When people talk about father figures, they don’t always mean biological fathers — or at least, I don’t. I was raised in a household with women — my mom, grandmother and sister – but my two uncles, mom’s older brothers, were regular visitors throughout my childhood. When I look back at life lessons that stand out to me as an adult, much of that “dad-like advice” came from my uncles: “Work hard, choose a practical career, save money.” “Life isn’t fair.” “Fear is OK as long as you don’t succumb to it.”

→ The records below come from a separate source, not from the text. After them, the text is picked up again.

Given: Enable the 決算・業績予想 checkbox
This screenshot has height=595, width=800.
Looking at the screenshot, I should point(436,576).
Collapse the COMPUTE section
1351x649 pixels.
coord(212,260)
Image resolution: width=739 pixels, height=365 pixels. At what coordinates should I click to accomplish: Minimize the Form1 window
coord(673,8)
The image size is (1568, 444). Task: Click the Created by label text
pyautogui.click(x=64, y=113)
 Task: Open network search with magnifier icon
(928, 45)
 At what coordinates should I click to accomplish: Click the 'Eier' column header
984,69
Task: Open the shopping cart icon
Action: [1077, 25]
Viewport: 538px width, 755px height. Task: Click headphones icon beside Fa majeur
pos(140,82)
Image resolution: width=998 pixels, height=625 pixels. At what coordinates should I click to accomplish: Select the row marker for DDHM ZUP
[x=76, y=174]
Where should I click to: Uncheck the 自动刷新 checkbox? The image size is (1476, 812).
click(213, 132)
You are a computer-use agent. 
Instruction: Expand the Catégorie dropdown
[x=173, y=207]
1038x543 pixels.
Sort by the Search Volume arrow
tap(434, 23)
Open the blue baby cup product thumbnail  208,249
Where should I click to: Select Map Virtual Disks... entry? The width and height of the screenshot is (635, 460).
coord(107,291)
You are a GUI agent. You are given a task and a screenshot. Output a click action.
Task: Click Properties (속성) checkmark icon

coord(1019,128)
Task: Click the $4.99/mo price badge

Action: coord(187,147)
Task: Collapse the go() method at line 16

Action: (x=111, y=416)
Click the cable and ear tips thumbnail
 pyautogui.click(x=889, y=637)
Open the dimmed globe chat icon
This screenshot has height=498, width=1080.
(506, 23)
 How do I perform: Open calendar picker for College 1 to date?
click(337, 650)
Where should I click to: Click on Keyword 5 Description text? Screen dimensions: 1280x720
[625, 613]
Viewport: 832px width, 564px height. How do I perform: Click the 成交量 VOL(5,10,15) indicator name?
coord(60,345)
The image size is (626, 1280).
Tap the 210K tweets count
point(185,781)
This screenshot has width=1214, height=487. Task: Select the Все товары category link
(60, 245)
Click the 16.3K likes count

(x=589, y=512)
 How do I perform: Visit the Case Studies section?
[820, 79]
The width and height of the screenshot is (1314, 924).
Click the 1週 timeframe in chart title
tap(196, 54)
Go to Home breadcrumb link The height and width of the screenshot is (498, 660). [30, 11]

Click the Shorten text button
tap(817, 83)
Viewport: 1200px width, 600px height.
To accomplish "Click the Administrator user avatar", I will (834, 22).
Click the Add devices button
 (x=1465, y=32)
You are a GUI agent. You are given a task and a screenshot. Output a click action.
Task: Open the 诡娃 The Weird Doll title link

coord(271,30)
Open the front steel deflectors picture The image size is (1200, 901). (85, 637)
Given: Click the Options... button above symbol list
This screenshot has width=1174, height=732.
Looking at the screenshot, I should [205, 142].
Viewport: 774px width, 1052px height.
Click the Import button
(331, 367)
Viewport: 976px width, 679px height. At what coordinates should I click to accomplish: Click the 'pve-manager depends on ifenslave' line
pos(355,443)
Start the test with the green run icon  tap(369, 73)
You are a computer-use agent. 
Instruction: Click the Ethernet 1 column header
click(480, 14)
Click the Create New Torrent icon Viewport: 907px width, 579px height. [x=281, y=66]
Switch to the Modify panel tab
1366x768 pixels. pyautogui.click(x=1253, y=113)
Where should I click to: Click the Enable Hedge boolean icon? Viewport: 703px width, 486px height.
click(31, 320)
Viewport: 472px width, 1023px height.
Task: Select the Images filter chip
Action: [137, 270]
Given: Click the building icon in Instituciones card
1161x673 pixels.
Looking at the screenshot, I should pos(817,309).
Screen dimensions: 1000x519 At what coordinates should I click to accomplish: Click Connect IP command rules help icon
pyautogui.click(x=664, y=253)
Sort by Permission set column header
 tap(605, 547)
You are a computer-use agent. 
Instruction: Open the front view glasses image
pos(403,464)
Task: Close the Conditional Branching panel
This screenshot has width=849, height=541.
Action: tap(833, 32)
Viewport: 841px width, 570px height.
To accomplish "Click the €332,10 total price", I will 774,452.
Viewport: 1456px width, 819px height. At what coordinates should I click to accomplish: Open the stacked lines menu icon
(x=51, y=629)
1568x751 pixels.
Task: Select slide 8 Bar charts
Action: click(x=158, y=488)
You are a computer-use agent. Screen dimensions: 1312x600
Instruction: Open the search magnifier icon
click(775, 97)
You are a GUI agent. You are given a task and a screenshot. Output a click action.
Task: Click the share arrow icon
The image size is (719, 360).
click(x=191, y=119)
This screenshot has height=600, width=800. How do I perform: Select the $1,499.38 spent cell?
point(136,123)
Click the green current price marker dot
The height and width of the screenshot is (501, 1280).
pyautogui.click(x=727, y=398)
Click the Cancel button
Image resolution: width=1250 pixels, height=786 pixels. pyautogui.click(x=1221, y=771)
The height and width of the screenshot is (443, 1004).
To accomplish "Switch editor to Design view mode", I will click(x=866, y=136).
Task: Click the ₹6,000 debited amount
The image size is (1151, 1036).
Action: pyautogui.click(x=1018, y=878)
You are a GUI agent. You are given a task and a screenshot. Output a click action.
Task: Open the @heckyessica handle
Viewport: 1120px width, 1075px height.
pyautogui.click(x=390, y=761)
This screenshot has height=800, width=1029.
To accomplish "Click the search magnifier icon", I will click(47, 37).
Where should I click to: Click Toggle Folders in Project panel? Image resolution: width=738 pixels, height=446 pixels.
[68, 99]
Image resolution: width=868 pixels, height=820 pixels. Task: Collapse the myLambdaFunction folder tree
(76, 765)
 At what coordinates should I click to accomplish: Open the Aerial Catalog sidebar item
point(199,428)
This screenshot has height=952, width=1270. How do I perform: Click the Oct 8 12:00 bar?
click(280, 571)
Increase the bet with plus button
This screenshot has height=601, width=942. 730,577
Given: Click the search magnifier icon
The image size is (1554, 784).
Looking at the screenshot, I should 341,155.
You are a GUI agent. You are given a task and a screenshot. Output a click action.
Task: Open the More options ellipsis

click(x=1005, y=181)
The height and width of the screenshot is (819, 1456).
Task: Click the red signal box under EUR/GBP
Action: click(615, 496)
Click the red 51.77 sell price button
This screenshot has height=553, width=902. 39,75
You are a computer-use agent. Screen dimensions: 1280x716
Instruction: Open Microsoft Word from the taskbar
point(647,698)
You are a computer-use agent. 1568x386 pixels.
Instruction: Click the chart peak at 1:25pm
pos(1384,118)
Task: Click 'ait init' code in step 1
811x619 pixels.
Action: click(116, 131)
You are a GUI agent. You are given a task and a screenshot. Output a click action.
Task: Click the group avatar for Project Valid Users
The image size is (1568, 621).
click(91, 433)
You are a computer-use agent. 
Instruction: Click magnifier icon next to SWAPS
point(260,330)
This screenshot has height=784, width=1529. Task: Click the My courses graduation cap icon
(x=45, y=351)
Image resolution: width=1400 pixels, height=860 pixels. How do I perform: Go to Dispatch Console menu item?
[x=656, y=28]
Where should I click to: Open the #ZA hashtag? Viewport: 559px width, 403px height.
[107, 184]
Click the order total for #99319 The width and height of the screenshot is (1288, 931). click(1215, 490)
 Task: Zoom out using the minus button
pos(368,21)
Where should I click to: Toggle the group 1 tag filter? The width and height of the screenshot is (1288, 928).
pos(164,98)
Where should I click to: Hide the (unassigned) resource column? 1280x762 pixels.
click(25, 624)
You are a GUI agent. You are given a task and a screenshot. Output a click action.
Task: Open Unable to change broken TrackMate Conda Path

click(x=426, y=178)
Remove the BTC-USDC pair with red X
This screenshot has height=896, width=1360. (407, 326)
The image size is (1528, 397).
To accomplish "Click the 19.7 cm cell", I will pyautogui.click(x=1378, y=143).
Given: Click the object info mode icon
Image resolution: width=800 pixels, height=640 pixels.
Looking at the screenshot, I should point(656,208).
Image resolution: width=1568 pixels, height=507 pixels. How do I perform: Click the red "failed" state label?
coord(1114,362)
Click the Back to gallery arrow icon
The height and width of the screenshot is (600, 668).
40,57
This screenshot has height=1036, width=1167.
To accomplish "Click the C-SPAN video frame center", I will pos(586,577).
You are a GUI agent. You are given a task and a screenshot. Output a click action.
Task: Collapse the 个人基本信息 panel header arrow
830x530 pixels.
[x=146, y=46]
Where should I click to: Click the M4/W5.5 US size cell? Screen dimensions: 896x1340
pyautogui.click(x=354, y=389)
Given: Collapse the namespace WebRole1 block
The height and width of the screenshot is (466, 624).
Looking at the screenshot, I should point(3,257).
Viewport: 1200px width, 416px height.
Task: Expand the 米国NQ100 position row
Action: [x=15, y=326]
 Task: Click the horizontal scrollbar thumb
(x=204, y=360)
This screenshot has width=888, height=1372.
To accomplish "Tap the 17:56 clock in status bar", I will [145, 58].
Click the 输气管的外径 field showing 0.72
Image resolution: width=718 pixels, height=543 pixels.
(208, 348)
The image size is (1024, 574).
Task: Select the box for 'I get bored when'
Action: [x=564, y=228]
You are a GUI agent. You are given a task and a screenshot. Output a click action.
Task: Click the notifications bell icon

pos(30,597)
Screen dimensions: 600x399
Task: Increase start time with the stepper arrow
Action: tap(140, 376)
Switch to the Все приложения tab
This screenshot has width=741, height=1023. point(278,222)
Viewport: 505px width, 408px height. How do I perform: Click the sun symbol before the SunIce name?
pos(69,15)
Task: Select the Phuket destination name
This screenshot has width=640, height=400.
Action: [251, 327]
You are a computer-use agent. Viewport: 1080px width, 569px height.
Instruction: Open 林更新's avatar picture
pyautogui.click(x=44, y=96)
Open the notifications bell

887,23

Ultimately, their words of wisdom and no-nonsense outlook have formed part of who I am. Once, at Christmas dinner, when Uncle Phil’s daughter, Gabrielle, was tossing around creative writing as a potential college major, I advised her to opt for something more practical, only to be gleefully called out by my sister Marie. “You sound like our UNCLES!” she crowed. To which I sheepishly agreed.
Who would any of us be without our father figures? This month, it’s worth pondering. I don’t always get to spend time with my uncles these days, but their philosophies have followed me from city to city, milestone to milestone. As adults, we develop our own ideas, but the valuable ones of our early years tend to stick. As I write this, it’s early May, peak spring, and the year is flying by. I think back to those conversations with my uncle, and I see how he was right.